◆ **SET TASK**: Could you turn the part of the entries that opens with the line containing "Switch to the 模板 tab" and closes with the line containing "pos(418,117)" into a Markdown table with the columns Row and Line, giving each non-blank line its own numbered row? Leave the pictures out.

◆ **DATASET EXCERPTS**:

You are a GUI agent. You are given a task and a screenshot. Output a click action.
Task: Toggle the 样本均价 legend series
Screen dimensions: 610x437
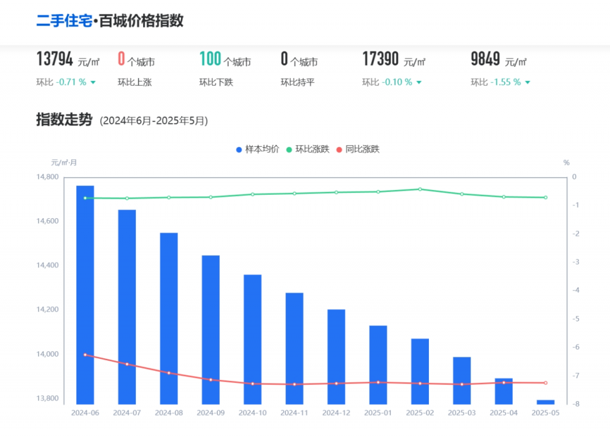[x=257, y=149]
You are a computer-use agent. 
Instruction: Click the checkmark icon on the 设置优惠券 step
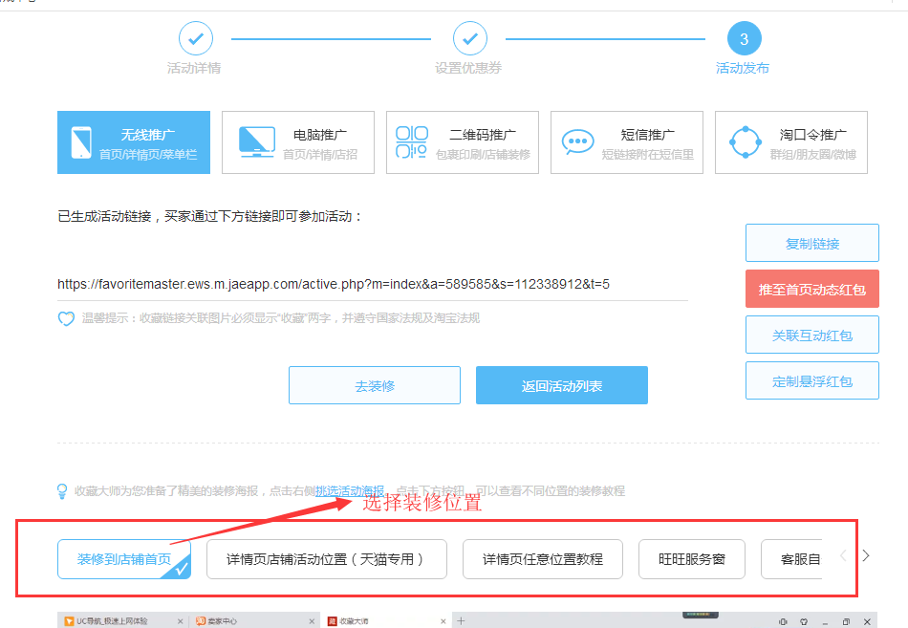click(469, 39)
--
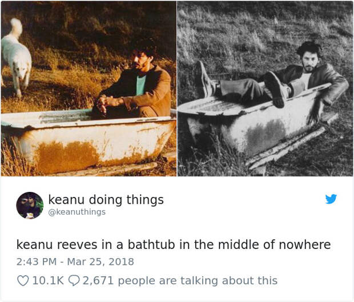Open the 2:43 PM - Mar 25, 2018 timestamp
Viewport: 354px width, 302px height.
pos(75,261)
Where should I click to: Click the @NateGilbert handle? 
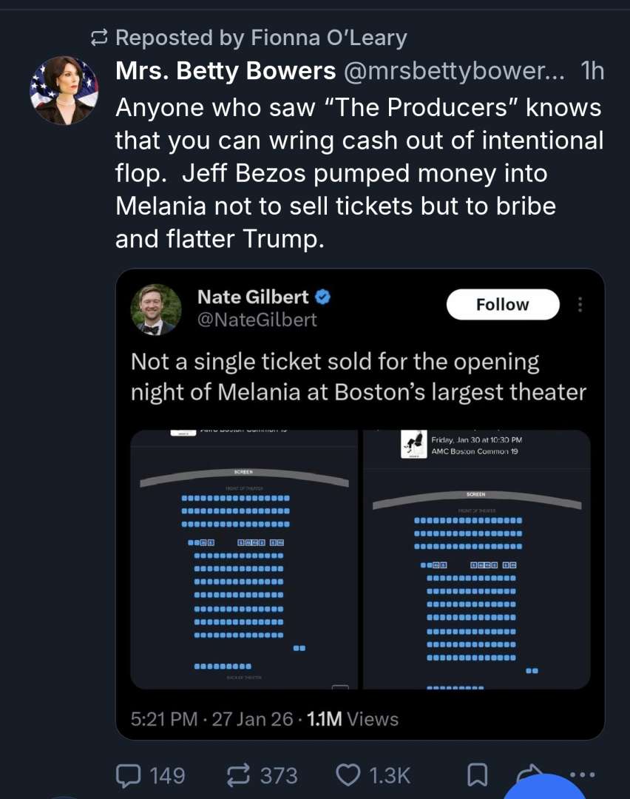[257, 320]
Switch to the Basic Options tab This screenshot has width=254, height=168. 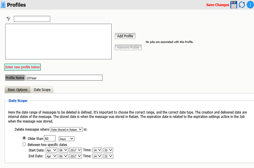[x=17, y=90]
==
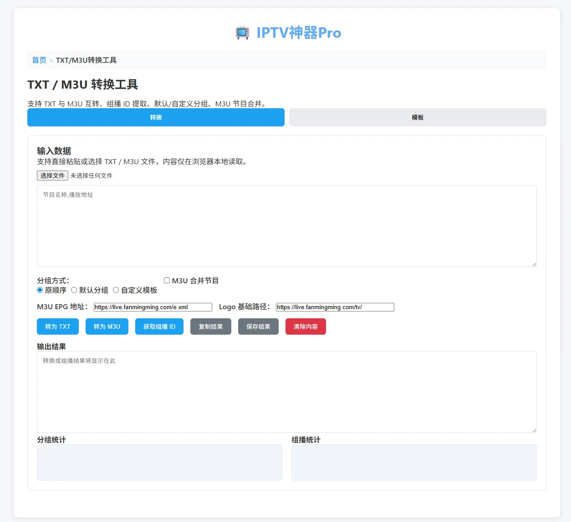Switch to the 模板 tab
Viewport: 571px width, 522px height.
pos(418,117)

◆ **WRITTEN REPLY**:
| Row | Line |
|---|---|
| 1 | Switch to the 模板 tab |
| 2 | Viewport: 571px width, 522px height. |
| 3 | pos(418,117) |